直接使用pycharm,然後使用tensorboard顯示,

import numpy as np
import tensorflow as tf

input_c = tf.constant([i+1 for i in range(6)], shape=[2, 3], name="input_c")
input_d = tf.constant([2*(i+2) for i in range(6)], shape=[3, 2], name="input_d")
input_e = tf.Print(input_c, [input_c, input_c.shape, "anything i want"], message="\ninput_c: ", summarize=100)
result = tf.matmul(input_e, input_d, name="matmul")

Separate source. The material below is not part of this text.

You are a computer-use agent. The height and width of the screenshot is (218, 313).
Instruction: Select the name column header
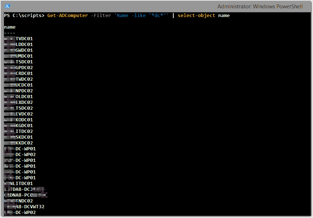coord(9,27)
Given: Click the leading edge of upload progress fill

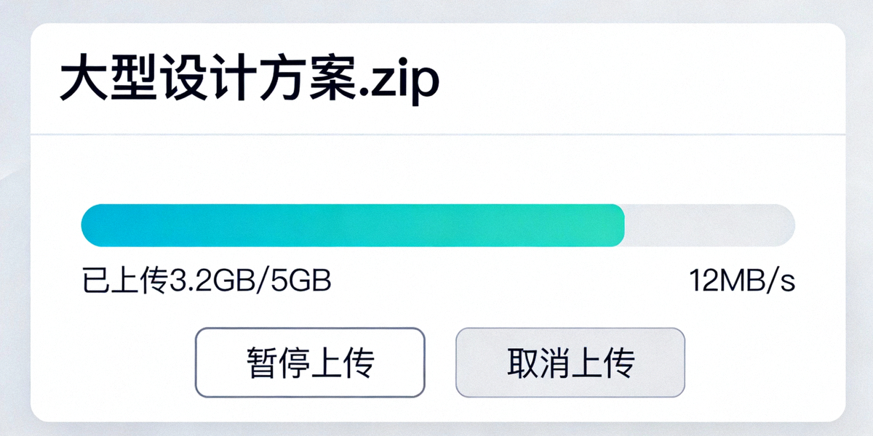Looking at the screenshot, I should tap(621, 225).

with tf.Session() as sess:
    print(sess.run(result))
    summary_writer = tf.summary.FileWriter("./train", sess.graph)
    summary_writer.close()

顯示結果:

顯示結果是一致的。

【3】不使用tf.Print()函式時:

import numpy as np
import tensorflow as tf

input_c = tf.constant([i+1 for i in range(6)], shape=[2, 3], name="input_c")
input_d = tf.constant([2*(i+2) for i in range(6)], shape=[3, 2], name="input_d")
#input_e = tf.Print(input_c, [input_c, input_c.shape, "anything i want"], message="\ninput_c: ", summarize=100)
result = tf.matmul(input_c, input_d, name="matmul")

with tf.Session() as sess:
    print(sess.run(result))
    summary_writer = tf.summary.FileWriter("./train", sess.graph)
    summary_writer.close()

當然,可能因為本人也是剛開始學習tensorflow,從圖中可以看到該結果圖,存在data-1和data_2,但是我一直不知道怎麼驗證他們分別代表什麼,如果有道友瞭解應該怎麼做,歡迎指點。